Definitions for the strength of the recommendations (Level A, B, C, U) and classification of evidence (Class I-IV) are provided at the end of the "Major Recommendations" field.
Practice Recommendations
For adult patients with severe traumatic brain injury (TBI) (typically with prolonged loss of consciousness or amnesia, intracranial hematoma or brain contusion on computed tomography [CT] scan, and/or depressed skull fracture):
- Prophylactic treatment with phenytoin, beginning with an intravenous (IV) loading dose, should be initiated as soon as possible after injury to decrease the risk of post-traumatic seizures occurring within the first 7 days (Level A).

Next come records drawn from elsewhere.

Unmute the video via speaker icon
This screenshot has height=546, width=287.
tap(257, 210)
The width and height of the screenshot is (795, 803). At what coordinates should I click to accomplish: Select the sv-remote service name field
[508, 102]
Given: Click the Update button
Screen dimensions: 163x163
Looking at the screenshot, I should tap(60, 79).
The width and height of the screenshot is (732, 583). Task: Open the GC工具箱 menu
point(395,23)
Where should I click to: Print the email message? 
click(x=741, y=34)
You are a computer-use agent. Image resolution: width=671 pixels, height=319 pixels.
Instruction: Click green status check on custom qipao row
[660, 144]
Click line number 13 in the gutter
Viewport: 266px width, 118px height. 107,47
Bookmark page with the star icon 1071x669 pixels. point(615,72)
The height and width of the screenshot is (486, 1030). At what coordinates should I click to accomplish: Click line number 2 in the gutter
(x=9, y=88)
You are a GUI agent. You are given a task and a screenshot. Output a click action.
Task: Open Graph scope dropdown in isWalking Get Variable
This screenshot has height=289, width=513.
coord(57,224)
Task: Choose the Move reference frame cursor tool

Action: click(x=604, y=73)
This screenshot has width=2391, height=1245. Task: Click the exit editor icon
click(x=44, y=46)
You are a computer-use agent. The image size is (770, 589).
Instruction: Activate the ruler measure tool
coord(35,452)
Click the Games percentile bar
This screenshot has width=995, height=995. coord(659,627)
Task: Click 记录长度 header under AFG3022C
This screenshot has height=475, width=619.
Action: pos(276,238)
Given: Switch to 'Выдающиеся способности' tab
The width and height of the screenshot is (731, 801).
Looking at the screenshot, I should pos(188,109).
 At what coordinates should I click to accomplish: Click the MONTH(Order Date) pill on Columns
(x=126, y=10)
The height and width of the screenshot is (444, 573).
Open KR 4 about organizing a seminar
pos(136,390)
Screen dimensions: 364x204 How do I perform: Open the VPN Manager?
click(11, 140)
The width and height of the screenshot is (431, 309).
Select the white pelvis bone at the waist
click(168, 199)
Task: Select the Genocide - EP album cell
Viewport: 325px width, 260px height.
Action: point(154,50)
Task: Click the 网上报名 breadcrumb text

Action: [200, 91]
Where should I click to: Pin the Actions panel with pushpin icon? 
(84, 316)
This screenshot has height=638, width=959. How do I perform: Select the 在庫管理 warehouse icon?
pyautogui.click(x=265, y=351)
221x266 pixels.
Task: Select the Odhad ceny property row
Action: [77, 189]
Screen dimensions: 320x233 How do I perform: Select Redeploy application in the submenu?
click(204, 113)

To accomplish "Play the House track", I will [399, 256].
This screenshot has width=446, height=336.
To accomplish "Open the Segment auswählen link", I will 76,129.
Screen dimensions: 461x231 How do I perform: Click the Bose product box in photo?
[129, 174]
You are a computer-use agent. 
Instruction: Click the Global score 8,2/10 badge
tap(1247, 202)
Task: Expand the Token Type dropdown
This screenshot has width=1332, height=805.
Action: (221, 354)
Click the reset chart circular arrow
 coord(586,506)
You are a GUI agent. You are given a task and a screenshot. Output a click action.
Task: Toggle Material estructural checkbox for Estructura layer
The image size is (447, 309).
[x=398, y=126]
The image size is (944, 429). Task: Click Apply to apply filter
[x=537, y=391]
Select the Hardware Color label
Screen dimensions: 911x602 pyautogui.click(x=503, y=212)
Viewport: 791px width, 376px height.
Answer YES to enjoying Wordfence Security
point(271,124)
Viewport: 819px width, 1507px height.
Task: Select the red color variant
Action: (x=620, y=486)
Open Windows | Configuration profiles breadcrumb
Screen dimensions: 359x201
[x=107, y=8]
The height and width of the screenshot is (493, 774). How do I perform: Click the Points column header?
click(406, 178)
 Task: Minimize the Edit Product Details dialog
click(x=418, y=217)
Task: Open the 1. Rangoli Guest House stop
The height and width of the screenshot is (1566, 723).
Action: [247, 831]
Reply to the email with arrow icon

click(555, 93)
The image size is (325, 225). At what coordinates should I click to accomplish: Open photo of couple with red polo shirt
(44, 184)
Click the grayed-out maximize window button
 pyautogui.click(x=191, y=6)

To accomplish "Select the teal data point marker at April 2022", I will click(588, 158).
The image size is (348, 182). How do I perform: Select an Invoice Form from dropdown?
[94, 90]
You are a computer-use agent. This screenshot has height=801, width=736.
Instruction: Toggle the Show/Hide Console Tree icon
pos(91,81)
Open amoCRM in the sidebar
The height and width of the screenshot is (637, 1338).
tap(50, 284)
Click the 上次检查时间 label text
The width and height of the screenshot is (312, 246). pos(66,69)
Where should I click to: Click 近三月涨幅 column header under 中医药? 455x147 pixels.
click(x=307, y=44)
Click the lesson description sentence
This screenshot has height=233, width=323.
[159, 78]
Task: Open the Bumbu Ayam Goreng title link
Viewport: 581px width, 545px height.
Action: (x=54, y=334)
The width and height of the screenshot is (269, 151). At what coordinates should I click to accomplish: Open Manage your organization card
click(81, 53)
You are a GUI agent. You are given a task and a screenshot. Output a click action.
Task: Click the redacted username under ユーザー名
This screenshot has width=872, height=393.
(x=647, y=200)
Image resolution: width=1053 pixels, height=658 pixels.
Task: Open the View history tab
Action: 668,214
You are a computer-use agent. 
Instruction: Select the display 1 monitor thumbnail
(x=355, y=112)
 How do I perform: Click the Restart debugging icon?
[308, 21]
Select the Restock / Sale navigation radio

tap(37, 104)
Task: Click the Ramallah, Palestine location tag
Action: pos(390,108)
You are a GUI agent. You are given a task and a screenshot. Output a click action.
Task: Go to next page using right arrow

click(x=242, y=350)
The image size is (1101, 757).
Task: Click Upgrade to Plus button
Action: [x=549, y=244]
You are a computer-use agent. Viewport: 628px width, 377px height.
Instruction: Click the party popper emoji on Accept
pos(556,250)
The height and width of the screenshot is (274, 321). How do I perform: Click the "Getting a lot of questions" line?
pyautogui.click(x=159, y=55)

- Prophylactic treatment with phenytoin, carbamazepine, or valproate should not routinely be used beyond the first 7 days after injury to decrease the risk of post-traumatic seizures occurring beyond that time (Level B).
These recommendations are generally consistent with those from other national specialty organizations, as well as with the findings on post-traumatic seizures from a recent meta-analysis (as of 2001) of antiepileptic drug (AED) prophylactic effect in a variety of epileptogenic conditions.
Definitions:
Strength of Recommendations
Level A: Established as effective, ineffective, or harmful for the given condition in the specified population. Usually, an "A" recommendation requires that the pooled result from two or more distinct class I studies demonstrates a consistent, significant, and important effect.
Level B: Probably effective, ineffective, or harmful for the given condition in the specified population. Usually, a "B" recommendation requires that a single class I study demonstrates a significant and important effect or the pooled result from two or more distinct class II studies demonstrates a consistent, significant, and important effect.
Level C: Possibly effective, ineffective, or harmful for the given condition in the specified population. Usually, a "C" recommendation requires that a single class II study demonstrates a significant and important effect or the pooled result of two or more distinct class III studies demonstrates a consistent, significant, and important effect.
Level U: Data are inadequate or conflicting. Given current knowledge, treatment is unproven and an evidence-based recommendation cannot be made.
Classification of Evidence
Class I: Evidence provided by a randomized, controlled clinical trial (RCT) with masked outcome assessment in a representative population. The following are required: a) primary outcomes are clearly defined; b) exclusion and inclusion criteria are clearly stated; c) there is adequate accounting of dropouts and crossovers with numbers sufficiently low to have minimal potential for bias; and d) relevant baseline characteristics are substantially equivalent among treatment groups. For the purposes of this parameter, a loss-to-follow-up rate of <10% was required to meet criterion c.
Class II: Evidence provided by a prospective matched group cohort study in a representative population with masked outcome assessment that meets a through d above or an RCT that lacks one criterion a through d.
Class III: All other controlled trials (including well-defined natural history controls or patients serving as their own controls) in a representative population where outcome assessment is independent of patient treatment.
Class IV: Evidence from studies not assessing outcomes independent of treatment, uncontrolled studies, case series, case reports, or expert opinion.